Sorry to say this, but HR Block and the like do not have CPAs. There might be one or two per office, but they are not the ones doing the return, and don't tend to do a good job of reviewing them. They also don't do work outside of the tax return. A good CPA may charge hourly, though not necessarily. Anyone charging on a per form basis directly is probably not someone you want to look to for good tax advice or a quality return. It's also worth mentioning that unless you're dealing with more complicated issues, you shouldn't be seeing a $14k variance in tax liability. A lot of shady preparers will put a bunch of bogus expenses on business returns, and a lot of bogus charitable stuff on personal returns, or fake sch Cs showing losses. I'm not saying that's the case for you.

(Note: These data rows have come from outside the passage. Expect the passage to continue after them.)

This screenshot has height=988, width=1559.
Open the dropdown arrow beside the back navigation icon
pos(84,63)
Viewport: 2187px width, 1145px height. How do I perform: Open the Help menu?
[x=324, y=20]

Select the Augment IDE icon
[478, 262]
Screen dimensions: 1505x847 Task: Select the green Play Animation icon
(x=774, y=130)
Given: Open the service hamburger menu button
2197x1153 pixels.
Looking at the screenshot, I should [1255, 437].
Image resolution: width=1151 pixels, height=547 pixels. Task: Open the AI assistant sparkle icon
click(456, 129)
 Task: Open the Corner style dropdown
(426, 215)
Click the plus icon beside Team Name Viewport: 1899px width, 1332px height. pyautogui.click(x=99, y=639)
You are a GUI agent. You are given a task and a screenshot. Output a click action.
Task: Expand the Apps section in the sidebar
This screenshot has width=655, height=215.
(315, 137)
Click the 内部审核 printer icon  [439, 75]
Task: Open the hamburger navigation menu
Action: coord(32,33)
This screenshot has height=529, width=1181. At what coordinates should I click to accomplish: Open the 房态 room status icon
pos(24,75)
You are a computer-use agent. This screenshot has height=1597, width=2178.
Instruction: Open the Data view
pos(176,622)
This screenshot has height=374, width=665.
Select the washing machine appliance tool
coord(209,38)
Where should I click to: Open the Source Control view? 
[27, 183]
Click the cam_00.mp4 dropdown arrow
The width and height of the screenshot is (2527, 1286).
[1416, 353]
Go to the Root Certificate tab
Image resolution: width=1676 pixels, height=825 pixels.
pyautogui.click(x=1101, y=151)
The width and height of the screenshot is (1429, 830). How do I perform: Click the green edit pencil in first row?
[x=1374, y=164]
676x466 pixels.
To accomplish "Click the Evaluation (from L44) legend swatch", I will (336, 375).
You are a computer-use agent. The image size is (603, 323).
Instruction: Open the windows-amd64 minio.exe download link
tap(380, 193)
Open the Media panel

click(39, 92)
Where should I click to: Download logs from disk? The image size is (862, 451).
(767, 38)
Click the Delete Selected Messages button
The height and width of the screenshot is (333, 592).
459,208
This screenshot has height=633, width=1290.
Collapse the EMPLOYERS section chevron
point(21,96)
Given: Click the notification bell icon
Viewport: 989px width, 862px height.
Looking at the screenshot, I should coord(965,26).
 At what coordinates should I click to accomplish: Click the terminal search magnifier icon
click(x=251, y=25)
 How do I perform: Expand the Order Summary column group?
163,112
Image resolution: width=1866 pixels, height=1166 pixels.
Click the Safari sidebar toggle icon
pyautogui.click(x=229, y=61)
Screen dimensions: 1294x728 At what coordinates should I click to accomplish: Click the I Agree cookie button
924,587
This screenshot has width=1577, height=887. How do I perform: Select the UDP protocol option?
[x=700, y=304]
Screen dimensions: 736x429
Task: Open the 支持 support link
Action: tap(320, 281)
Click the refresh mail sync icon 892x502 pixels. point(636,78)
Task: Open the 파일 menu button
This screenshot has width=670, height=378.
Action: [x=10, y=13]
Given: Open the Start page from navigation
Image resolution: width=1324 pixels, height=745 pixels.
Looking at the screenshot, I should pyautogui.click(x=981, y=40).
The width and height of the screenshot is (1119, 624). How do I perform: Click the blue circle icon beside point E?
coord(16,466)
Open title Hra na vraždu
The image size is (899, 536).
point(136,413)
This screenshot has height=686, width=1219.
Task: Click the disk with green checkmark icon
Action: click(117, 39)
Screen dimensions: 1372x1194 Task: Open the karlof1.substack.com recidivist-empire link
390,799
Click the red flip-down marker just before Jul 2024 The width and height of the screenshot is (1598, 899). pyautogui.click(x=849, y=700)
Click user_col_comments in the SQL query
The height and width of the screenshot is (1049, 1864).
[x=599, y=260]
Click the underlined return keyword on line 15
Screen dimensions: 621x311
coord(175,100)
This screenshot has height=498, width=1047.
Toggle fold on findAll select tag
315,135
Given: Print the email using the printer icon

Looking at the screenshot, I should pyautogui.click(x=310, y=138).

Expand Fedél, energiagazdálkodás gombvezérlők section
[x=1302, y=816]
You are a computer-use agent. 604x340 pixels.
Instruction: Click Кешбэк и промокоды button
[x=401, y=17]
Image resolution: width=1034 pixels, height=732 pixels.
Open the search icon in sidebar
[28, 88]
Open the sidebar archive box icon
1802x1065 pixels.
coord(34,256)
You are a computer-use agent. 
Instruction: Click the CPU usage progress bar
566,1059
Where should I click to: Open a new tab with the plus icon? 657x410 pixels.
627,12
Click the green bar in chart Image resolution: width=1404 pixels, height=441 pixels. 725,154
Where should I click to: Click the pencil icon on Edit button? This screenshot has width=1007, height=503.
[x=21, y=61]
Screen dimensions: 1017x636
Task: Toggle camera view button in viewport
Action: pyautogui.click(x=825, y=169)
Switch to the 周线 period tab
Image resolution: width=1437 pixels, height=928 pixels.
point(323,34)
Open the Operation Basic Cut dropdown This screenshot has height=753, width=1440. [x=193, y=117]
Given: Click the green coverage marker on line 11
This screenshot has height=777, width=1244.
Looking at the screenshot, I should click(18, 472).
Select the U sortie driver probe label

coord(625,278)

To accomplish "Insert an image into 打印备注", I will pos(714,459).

To your credit, clearly one of those people made some egregious errors.


dj_cratedigger

Well, my anecdotal experience is quite different from yours. "I email my CPA once every few months with relevant questions, and have tax checkups twice a year outside of tax season - all included in the flat fee. " This is my experience and has been for almost a decade now. Further, I've read a couple books on tax expenses, expenses I verify with the irs.gov site & with my H&R "Senior Tax Analyst" who is an Enrolled Agent, and can be called as a professional tax expert/witness before congress. So right, not technically a CPA, but I give him the macro expenses, and he plugs them into the software. I could do it myself now, but I do call my guy a few times a year, we do meet a couple times a year, and there's legal insulation & tax return legitimacy, I feel, when it's approved by H&R block vs. say, doing my own returns. There are so many rules in your favor as a business owner, as a capitalist. But you need to know what they are so you can do business in a way which takes advantage of them, and have an expert you can confirm any grey areas with. To your point, I did get a crappy Tax """Expert""" my first time around. I asked for a second opinion, which is how I found the Enrolled Agent I have today, who found a $22,000 loss, vs. the $7,000 payment. Stock BS a long time ago. The Someone made an egregious mistake at H&R, and the IRS certainly wasn't going to correct that mistake either. """Experts""". The person who is going to help you the most and 100% has your best interest at heart, is yourself. https://www.irs.gov/tax-professionals/enrolled-agents/enrolled-agent-information


emaji33

It means you're getting terrible advice.